Nefes nefese kaldım. Artık gücüm yoktu. Bu da kehanette hiçbir payım olmayacağı anlamına mı geliyordu? Herkes hakkımda yanılmıştı. Drageild'i kurtaracak kadar güçlü değildim, hiç olmadım. En iyisi çekip gitmekti. Zaten artık kokumu alamazlardı.
Arkamı dönüp yürümeye başladım. Her adımımda aklıma ekiple olan anılarımız geldi. İlk tanışmamız, kavgalarımız, görevler... Hepsi benim için kısa sürede çok değerli insanlar haline gelmişti. Ve Lily... Hala duygularımdan emin değildim ama onu her şeyden çok önemsiyordum.

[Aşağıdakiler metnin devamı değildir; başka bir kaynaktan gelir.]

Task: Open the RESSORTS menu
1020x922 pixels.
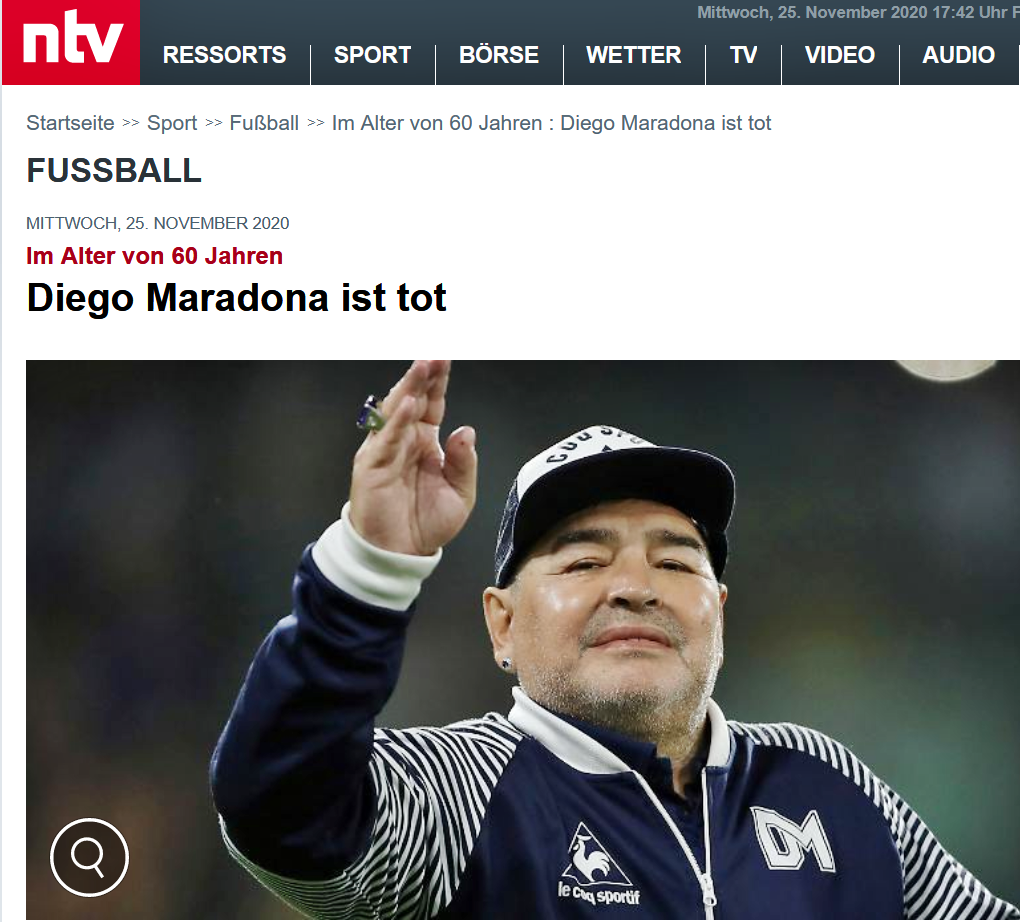Action: 224,55
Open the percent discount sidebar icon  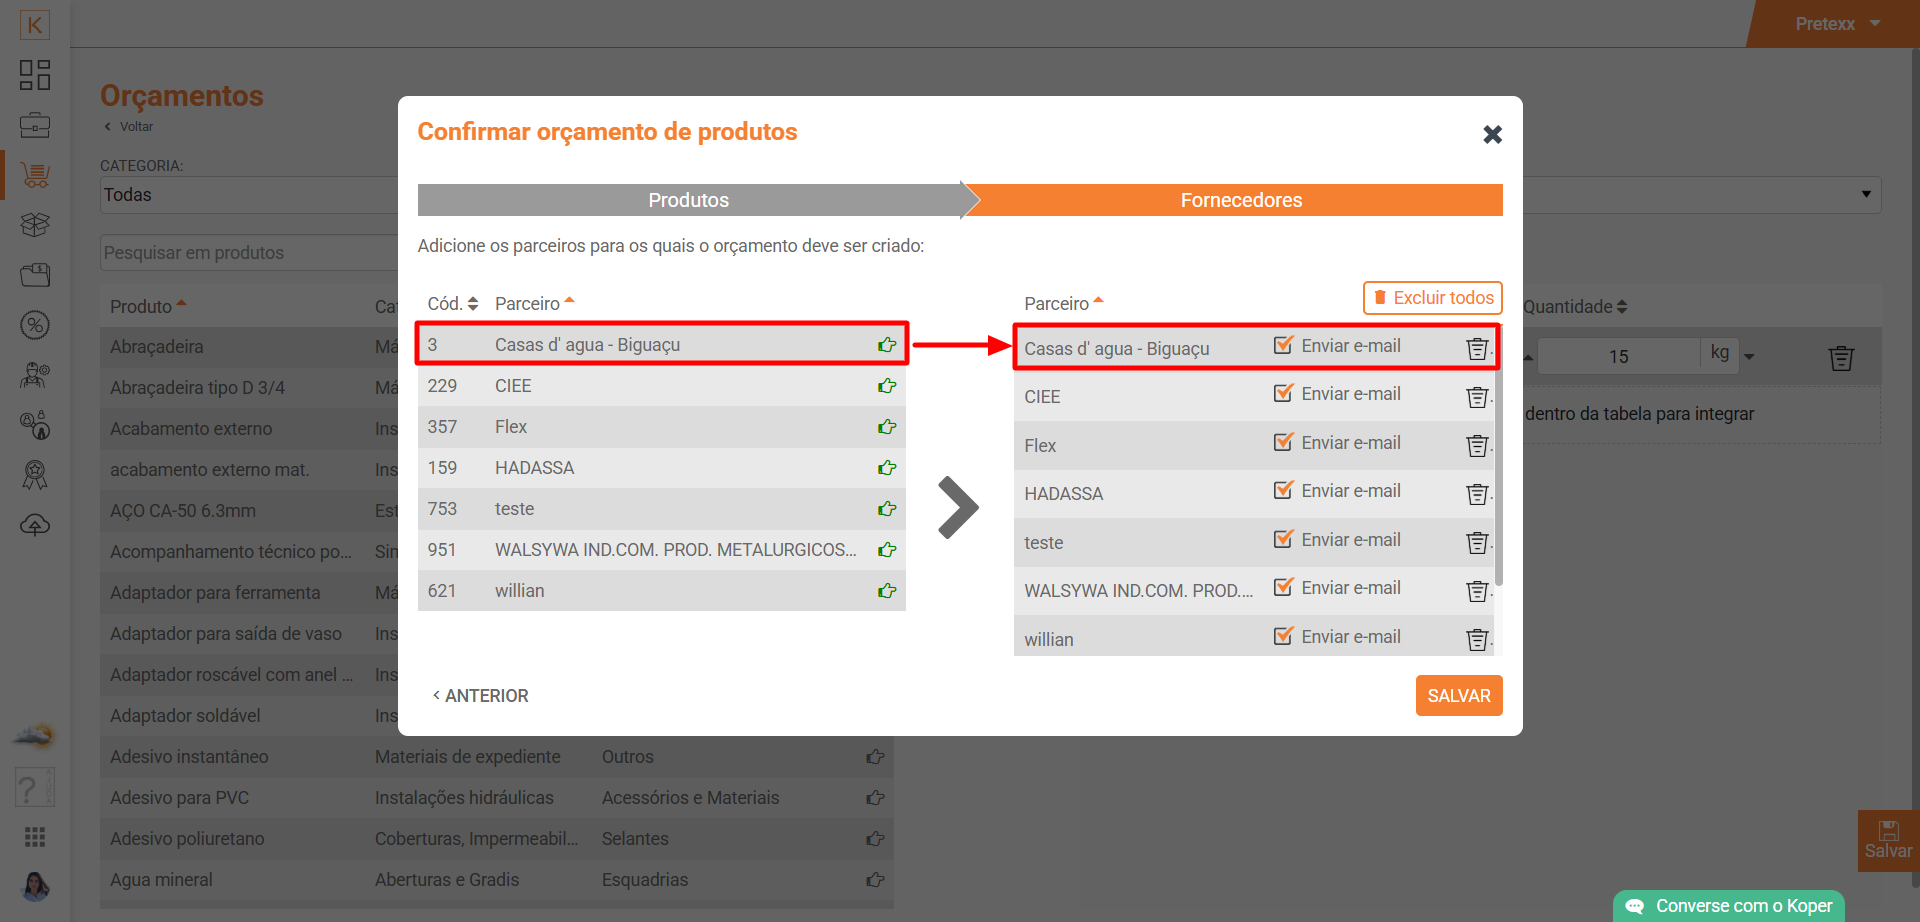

Adımlarım bir anda kesildi.
Onlara bunu yapamazdım. En azından bir açıklama yapmam gerekiyordu. Adımlarımı ters yöne atıp kapının önünde durdum. Kendi kendime verdiğim motivasyonla derin nefes alıp içeri girdim.

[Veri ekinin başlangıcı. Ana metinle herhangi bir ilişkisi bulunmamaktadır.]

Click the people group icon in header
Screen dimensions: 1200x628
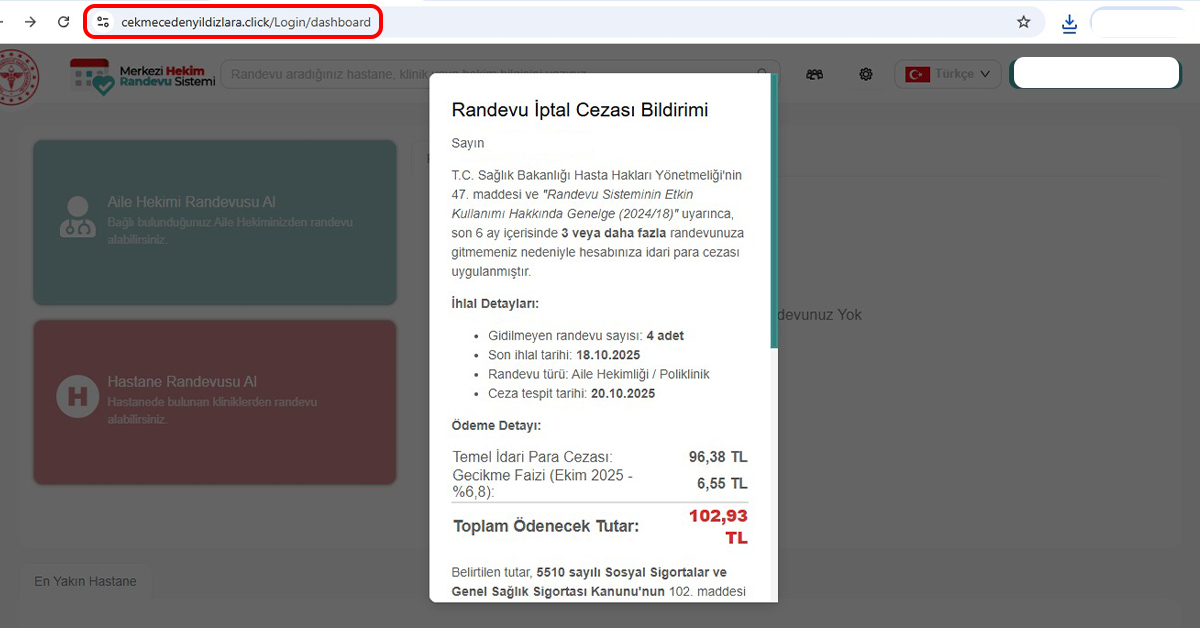(x=815, y=74)
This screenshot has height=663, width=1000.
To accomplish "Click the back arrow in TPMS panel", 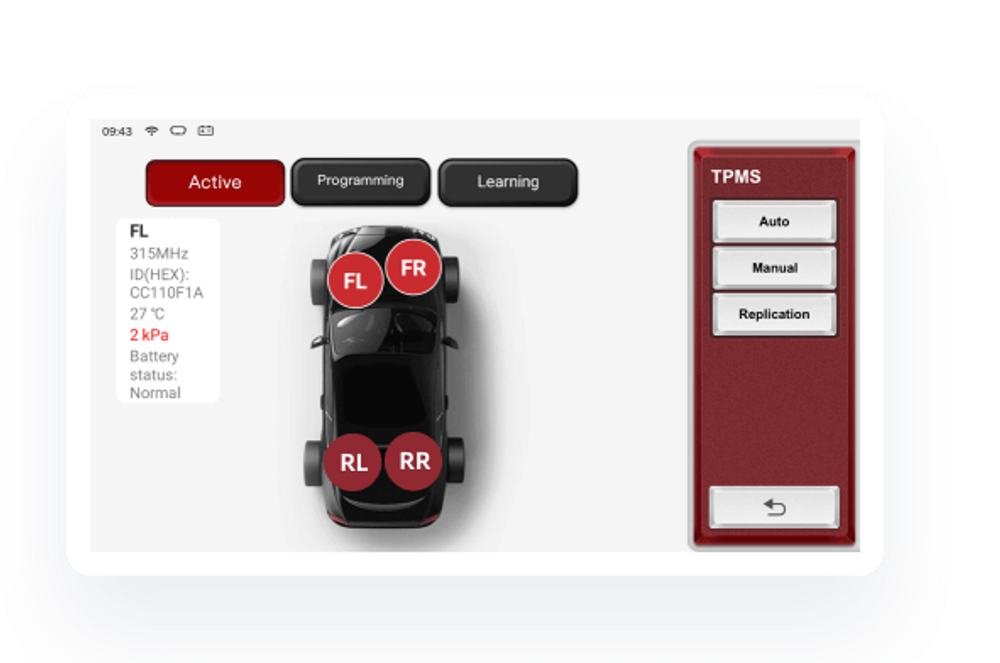I will pos(773,507).
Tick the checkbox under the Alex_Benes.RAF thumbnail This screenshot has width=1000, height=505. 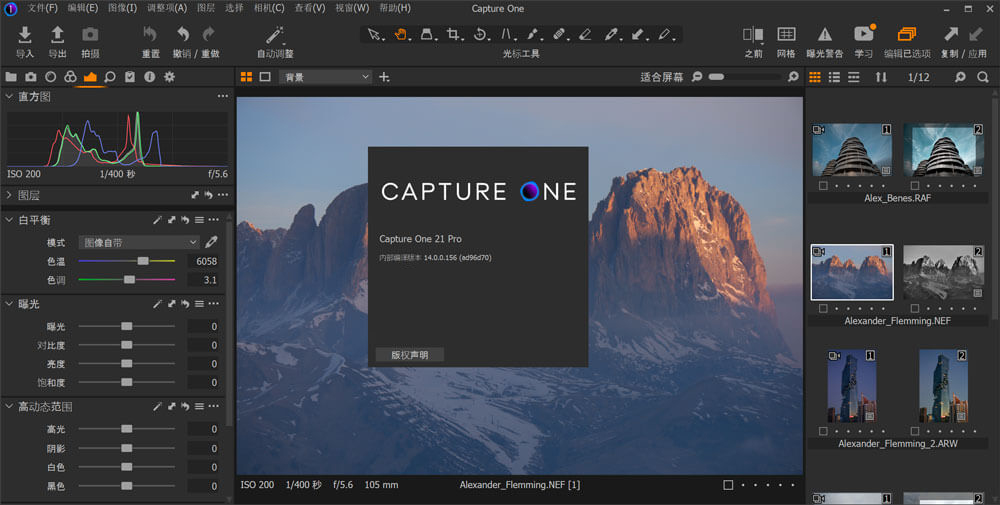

Etrafta yıkılan ve hasar gören kulübeler tamir ediliyordu. İleride Lily ve Nicholas konuşuyordu. Lily'i görünce gülümsedim. Her zaman hayran olduğum kızıl saçları capcanlıydı. Adeta bir tablo gibiydi. Tahmin ettiğimden çok özlemiştim.
Konuşurlarken kafası bana doğru döndü. Gözleri gözlerimle buluştuğunda şaşkınca gözlerini kırpıştırdı. Birkaç kez daha yapıp hiç düşünmeden koşmaya başladı. Ben de ona koştum.
En sonunda üstüme atladı.
"Sen... Buradasın. İnanamıyorum."
Kafasını omzuma gömüp sımsıkı sarıldı."Öldün sandım Emma. Ben... Ben sensiz bir yaşam hayal edemiyorum!"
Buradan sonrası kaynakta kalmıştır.